Give again, word for word, every line below from the one that has "Ügyintézés (18, 2000)" through the one that has "李生琦 | 从高山到大海——洗净铅华，道说本真的自我 (130, 1961)", both included, and no others.

Provided data:
----

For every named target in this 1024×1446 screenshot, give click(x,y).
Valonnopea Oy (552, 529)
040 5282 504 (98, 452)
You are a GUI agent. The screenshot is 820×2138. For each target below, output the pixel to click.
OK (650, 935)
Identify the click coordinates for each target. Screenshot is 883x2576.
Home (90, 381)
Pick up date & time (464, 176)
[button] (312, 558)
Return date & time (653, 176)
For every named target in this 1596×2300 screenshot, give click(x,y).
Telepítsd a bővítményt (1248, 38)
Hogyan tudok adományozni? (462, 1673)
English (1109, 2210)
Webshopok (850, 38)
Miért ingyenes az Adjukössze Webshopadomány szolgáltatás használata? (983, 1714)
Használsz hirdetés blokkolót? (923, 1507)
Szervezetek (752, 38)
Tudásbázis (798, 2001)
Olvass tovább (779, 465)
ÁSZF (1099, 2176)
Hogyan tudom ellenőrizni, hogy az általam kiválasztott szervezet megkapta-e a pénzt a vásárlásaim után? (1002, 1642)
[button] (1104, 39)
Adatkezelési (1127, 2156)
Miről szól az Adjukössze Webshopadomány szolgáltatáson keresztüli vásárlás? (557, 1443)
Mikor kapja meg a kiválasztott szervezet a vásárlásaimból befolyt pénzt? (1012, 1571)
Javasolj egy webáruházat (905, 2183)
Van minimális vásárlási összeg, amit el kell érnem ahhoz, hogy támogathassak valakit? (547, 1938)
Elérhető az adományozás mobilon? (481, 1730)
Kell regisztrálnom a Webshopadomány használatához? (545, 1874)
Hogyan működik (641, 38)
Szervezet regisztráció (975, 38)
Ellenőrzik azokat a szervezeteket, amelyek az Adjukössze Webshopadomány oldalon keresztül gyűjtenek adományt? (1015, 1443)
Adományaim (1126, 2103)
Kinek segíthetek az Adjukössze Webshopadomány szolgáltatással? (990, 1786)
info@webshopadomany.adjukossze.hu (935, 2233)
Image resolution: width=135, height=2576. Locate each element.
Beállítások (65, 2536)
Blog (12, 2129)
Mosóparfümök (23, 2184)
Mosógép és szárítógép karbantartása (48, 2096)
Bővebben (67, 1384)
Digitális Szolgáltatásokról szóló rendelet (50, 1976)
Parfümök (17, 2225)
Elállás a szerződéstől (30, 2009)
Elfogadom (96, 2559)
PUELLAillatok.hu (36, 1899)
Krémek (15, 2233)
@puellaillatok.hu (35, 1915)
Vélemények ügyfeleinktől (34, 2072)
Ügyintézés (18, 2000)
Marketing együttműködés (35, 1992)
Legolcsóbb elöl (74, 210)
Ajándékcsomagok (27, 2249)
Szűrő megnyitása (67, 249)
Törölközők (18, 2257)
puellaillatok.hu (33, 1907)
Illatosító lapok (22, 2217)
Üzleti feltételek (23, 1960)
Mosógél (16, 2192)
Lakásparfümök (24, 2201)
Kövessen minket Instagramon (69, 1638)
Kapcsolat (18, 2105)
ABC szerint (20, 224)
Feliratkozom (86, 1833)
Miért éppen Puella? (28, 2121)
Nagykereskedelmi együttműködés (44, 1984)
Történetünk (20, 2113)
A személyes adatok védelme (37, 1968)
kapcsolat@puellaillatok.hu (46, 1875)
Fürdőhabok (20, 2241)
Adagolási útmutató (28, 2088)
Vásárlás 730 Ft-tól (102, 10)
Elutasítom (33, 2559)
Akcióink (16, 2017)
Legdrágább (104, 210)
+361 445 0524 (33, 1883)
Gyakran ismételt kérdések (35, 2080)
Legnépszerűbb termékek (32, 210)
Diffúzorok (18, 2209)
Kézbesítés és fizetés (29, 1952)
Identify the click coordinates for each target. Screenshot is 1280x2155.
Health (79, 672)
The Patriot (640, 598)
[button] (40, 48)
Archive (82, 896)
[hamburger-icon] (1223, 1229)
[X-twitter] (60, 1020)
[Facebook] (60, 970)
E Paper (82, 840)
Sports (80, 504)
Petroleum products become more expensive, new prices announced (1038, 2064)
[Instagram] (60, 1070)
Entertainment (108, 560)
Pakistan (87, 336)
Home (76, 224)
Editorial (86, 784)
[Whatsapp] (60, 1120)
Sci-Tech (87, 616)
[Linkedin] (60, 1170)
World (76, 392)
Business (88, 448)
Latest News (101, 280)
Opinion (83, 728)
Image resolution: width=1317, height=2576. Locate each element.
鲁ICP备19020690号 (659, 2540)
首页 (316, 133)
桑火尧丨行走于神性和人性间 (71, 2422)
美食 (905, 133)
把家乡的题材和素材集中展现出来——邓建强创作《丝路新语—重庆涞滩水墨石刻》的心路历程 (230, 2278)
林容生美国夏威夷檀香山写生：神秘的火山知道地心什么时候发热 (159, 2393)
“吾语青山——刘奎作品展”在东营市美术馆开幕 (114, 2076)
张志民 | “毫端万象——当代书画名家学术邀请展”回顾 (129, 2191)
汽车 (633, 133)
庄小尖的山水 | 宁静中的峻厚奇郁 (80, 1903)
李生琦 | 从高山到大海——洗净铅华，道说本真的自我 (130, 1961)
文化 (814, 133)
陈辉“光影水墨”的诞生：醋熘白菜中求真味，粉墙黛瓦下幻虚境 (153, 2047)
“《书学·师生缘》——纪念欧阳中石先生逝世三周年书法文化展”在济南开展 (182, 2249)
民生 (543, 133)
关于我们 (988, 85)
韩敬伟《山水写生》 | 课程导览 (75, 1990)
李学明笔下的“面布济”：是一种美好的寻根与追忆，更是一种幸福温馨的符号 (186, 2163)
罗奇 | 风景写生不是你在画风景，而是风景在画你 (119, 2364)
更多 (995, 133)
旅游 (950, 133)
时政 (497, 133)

----

Response to this exercise:
Ügyintézés (18, 2000)
Marketing együttműködés (35, 1992)
Legolcsóbb elöl (74, 210)
Ajándékcsomagok (27, 2249)
Szűrő megnyitása (67, 249)
Törölközők (18, 2257)
puellaillatok.hu (33, 1907)
Illatosító lapok (22, 2217)
Üzleti feltételek (23, 1960)
Mosógél (16, 2192)
Lakásparfümök (24, 2201)
Kövessen minket Instagramon (69, 1638)
Kapcsolat (18, 2105)
ABC szerint (20, 224)
Feliratkozom (86, 1833)
Miért éppen Puella? (28, 2121)
Nagykereskedelmi együttműködés (44, 1984)
Történetünk (20, 2113)
A személyes adatok védelme (37, 1968)
kapcsolat@puellaillatok.hu (46, 1875)
Fürdőhabok (20, 2241)
Adagolási útmutató (28, 2088)
Vásárlás 730 Ft-tól (102, 10)
Elutasítom (33, 2559)
Akcióink (16, 2017)
Legdrágább (104, 210)
+361 445 0524 (33, 1883)
Gyakran ismételt kérdések (35, 2080)
Legnépszerűbb termékek (32, 210)
Diffúzorok (18, 2209)
Kézbesítés és fizetés (29, 1952)
Identify the click coordinates for each target. Screenshot is 1280x2155.
Health (79, 672)
The Patriot (640, 598)
[button] (40, 48)
Archive (82, 896)
[hamburger-icon] (1223, 1229)
[X-twitter] (60, 1020)
[Facebook] (60, 970)
E Paper (82, 840)
Sports (80, 504)
Petroleum products become more expensive, new prices announced (1038, 2064)
[Instagram] (60, 1070)
Entertainment (108, 560)
Pakistan (87, 336)
Home (76, 224)
Editorial (86, 784)
[Whatsapp] (60, 1120)
Sci-Tech (87, 616)
[Linkedin] (60, 1170)
World (76, 392)
Business (88, 448)
Latest News (101, 280)
Opinion (83, 728)
Image resolution: width=1317, height=2576. Locate each element.
鲁ICP备19020690号 (659, 2540)
首页 (316, 133)
桑火尧丨行走于神性和人性间 (71, 2422)
美食 (905, 133)
把家乡的题材和素材集中展现出来——邓建强创作《丝路新语—重庆涞滩水墨石刻》的心路历程 (230, 2278)
林容生美国夏威夷檀香山写生：神秘的火山知道地心什么时候发热 (159, 2393)
“吾语青山——刘奎作品展”在东营市美术馆开幕 (114, 2076)
张志民 | “毫端万象——当代书画名家学术邀请展”回顾 (129, 2191)
汽车 (633, 133)
庄小尖的山水 | 宁静中的峻厚奇郁 (80, 1903)
李生琦 | 从高山到大海——洗净铅华，道说本真的自我 (130, 1961)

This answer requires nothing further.